While political division has undoubtedly played a major part in the nation’s evolution, so too has rallying around the old red, white and blue.

Americans have long been recognised for coming together when crises threaten, as they did after the Japanese attack on Pearl Harbour in 1941 or the attacks by the Islamist terrorist group al-Qaeda on September 11, 2001. But the coronavirus pandemic is an altogether different kind of threat.

As Dominic Tierney, political scientist and author of The Right Way To Lose A War: America In An Age Of Unwinnable Conflicts, recently argued, the coronavirus will do little to bring Americans together.

“History suggests that rallying Americans requires a powerful human enemy, like Nazi Germany or the Soviet Union,” explained Tierney, adding that right now such an enemy is absent. It’s a view widely shared by other experts.

“Nothing binds groups together like facing a common enemy,” says Ann Keller, a University of California-Berkeley associate professor who studies pandemic responses.

“But we’re still treating members of the other party as the enemy rather than the virus,” Keller told CNN last week, speaking of political rivalry ahead of the US presidential election scheduled for November, despite the ravages of the pandemic.

And so it seems that for the time being at least, the sudden emergence of this killer virus rampaging coast to coast continues to emphasise what divides Americans rather than what unites them.

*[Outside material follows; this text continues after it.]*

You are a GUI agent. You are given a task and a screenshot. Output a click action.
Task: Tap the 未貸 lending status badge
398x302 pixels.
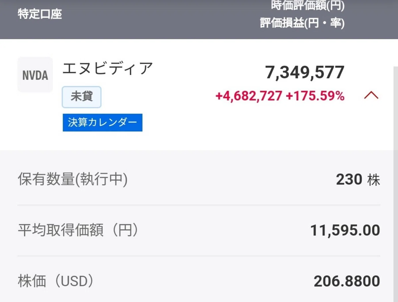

America’s adversaries, meanwhile, have no doubt spotted how this polarisation is the country’s weak spot. Let’s not forget how Russia specifically targeted America’s deepest political divisions in their 2016 social media campaign. America, then, must be wary, not least while in presidential election mode.

For now, though, the country remains split and hurting in ways that bring back the momentous social upheavals of the past, such as the Great Depression, out of which Roosevelt’s New Deal was born – a deal that helped give the country fresh optimism and enabled the recovery of its economic health.

Currently it would be all too easy to dismiss the possibility of another New Deal, given the presence of a Trump ideology about as far removed from that of Roosevelt’s as it’s possible to imagine. But bridging those divisions and forging a new path forward is a challenge America has to embrace if its democracy, warts and all, is to be safeguarded.

It was Winston Churchill who is once reputed to have said: “Americans will always do the right thing, only after they have tried everything else.”

Much closer to home, it was US president Bill Clinton who, in his inaugural address, offered a thought to his country that it might do well to heed right now and in the months and years ahead.

“There is nothing wrong with America,” Clinton said, “that cannot be cured with what is right in America.”